A chaque fois, les responsables tunisiens (que cela soit à Tunis lors des manifestations professionnelles ou lors des visites officielles dont l'actuelle visite du président Marzouki à 4 pays africains) ne font que signer des protocoles, projeter plus de coopération, et faire des promesses jamais tenues dans le cadre de tentatives timorées quand le Maroc réalise une pénétration effective et concrète.
Le racisme anti-noir qui perdure
Là-dessus, sans vouloir me référer à moi-même – voir le billet écrit le 2 mai 2012 sous le titre «Ce que les Tunisiens pourraient apprendre de l'Afrique subsaharienne» – je renvoie à un article paru dans le journal ''La Presse de Tunisie'' du 01/10/2013 concernant le «Malaise et l'insatisfaction des étudiants Africains en Tunisie» où il question de lettre ouverte relatant les exactions, brimades, agressions caractérisées par un racisme primaire de l'administration et la police dès lors que l'on est noir.
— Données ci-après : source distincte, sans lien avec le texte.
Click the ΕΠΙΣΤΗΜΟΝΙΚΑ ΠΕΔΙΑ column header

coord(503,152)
Il ne suffit pas que l'on rappelle à titre anecdotique que la Tunisie nommée «Ifriquia» a donné son nom à tout le continent (qui a valu le qualificatif d'«ignorant » envers le peuple tunisien de la part de l'unique président qui ne manque jamais une occasion d'insulter ses propres concitoyens surtout lorsqu'il est à l'étranger) ou que Hannon le Carthaginois a découvert le Mont Cameroun, appelé char des dieux, avant même que les Portugais, Espagnols et Hollandais ne découvrent la rive atlantique de l'Afrique ou que l'on ait été le premier pays à abolir l'esclavage.
Encore faut-il que les Tunisiens sortent de leur déni et leur ostracisme et admettent une fois pour toutes (même si cela n'est pas politiquement correct) leur racisme primaire envers les noirs et plus particulièrement envers leur propre population noire.
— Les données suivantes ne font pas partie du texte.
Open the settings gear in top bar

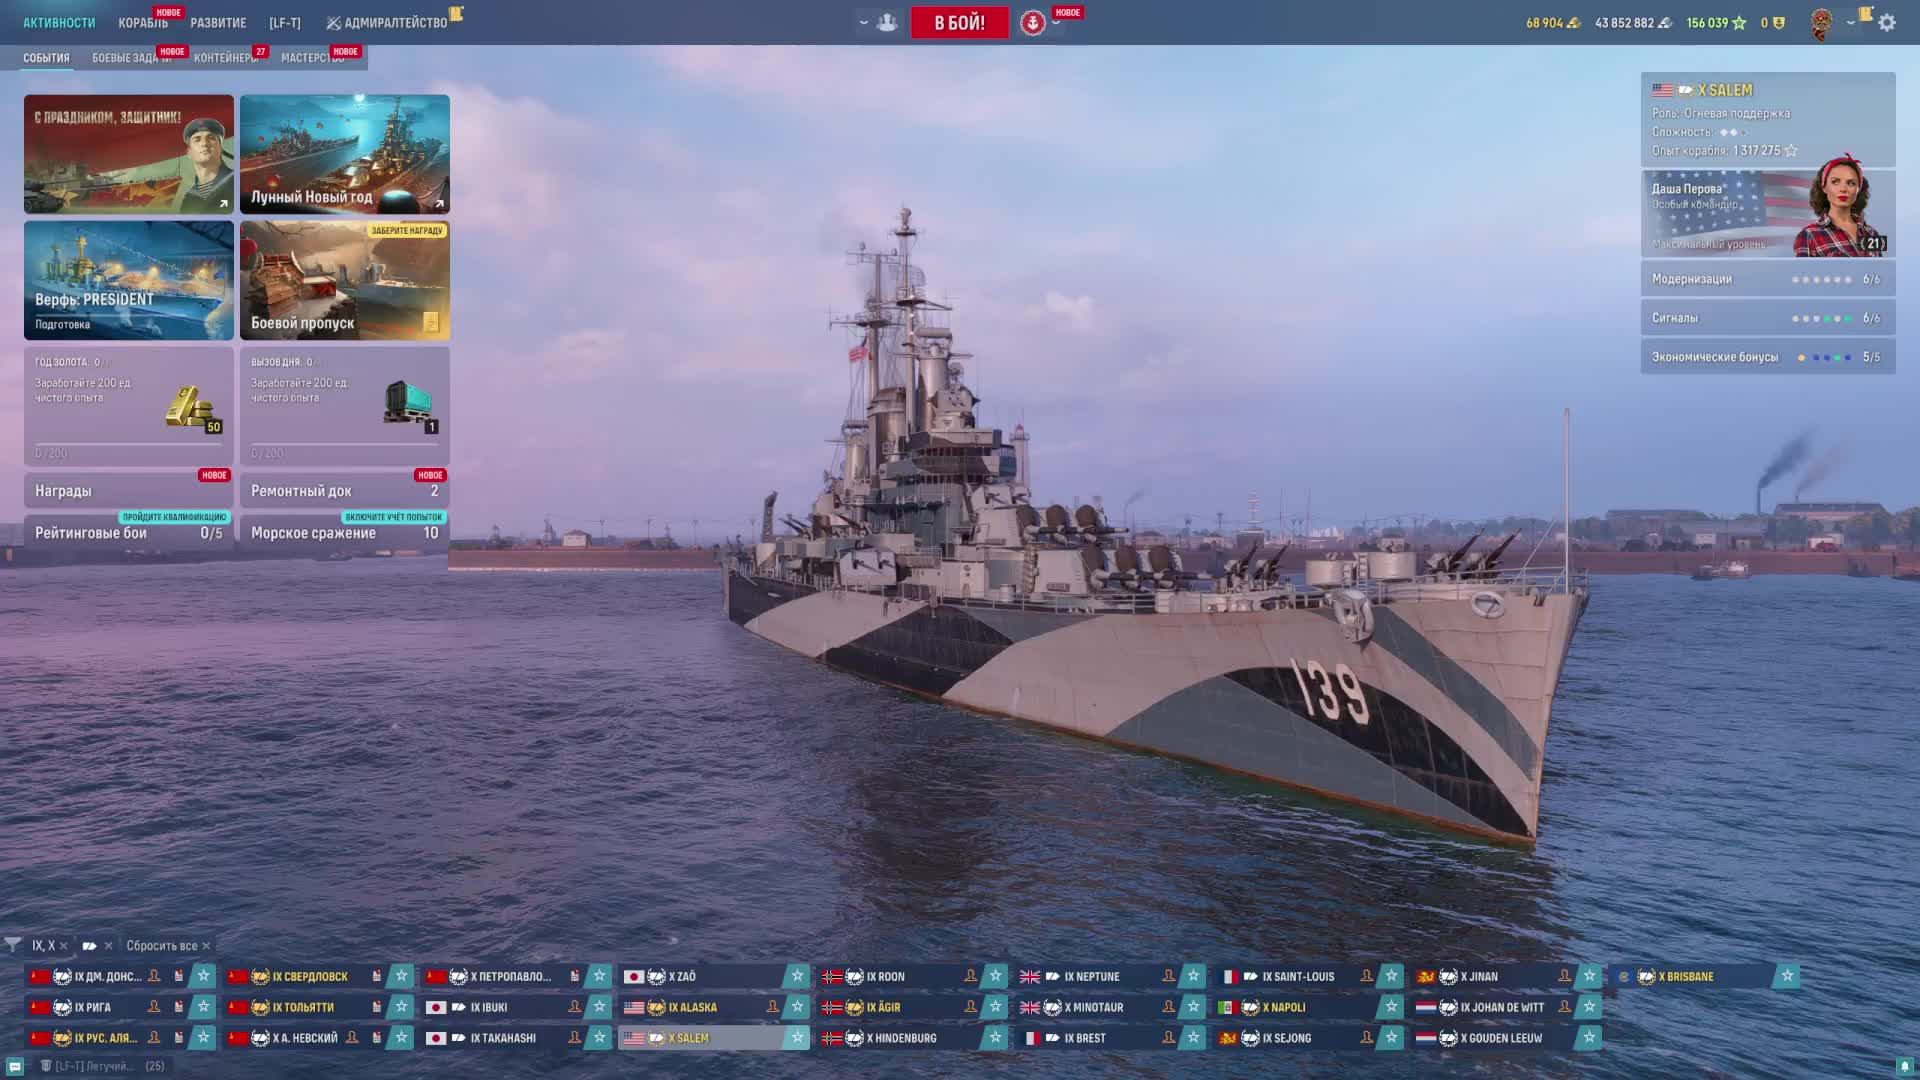[1887, 23]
Il faut avoir assisté aux marches organisées par l'Association tunisienne de soutien des minorités (ATSM) et avoir constaté l'étonnement non innocent de certains passants qui s'estiment choqués que ce faux problème soit soulevé !
Une architecte tunisienne relate les continuelles tracasseries policières et des brimades de son entourage depuis qu'elle sort avec un ami Camerounais.
Prétendre à sa vocation africaine requiert l'assimilation (via les mariages mixtes, la promotion dans l'emploi, un travail social dès le jeune âge) sans discrimination d'une partie visible et significative de sa propre population (qui représente de 10 à 15% de la totalité des 11 millions de Tunisiens).
* Pdg du Groupement Informatique.
Illustration: Images de la tournée de Marzouki dans 4 pays soubsahariens (ici Mali et Tchad).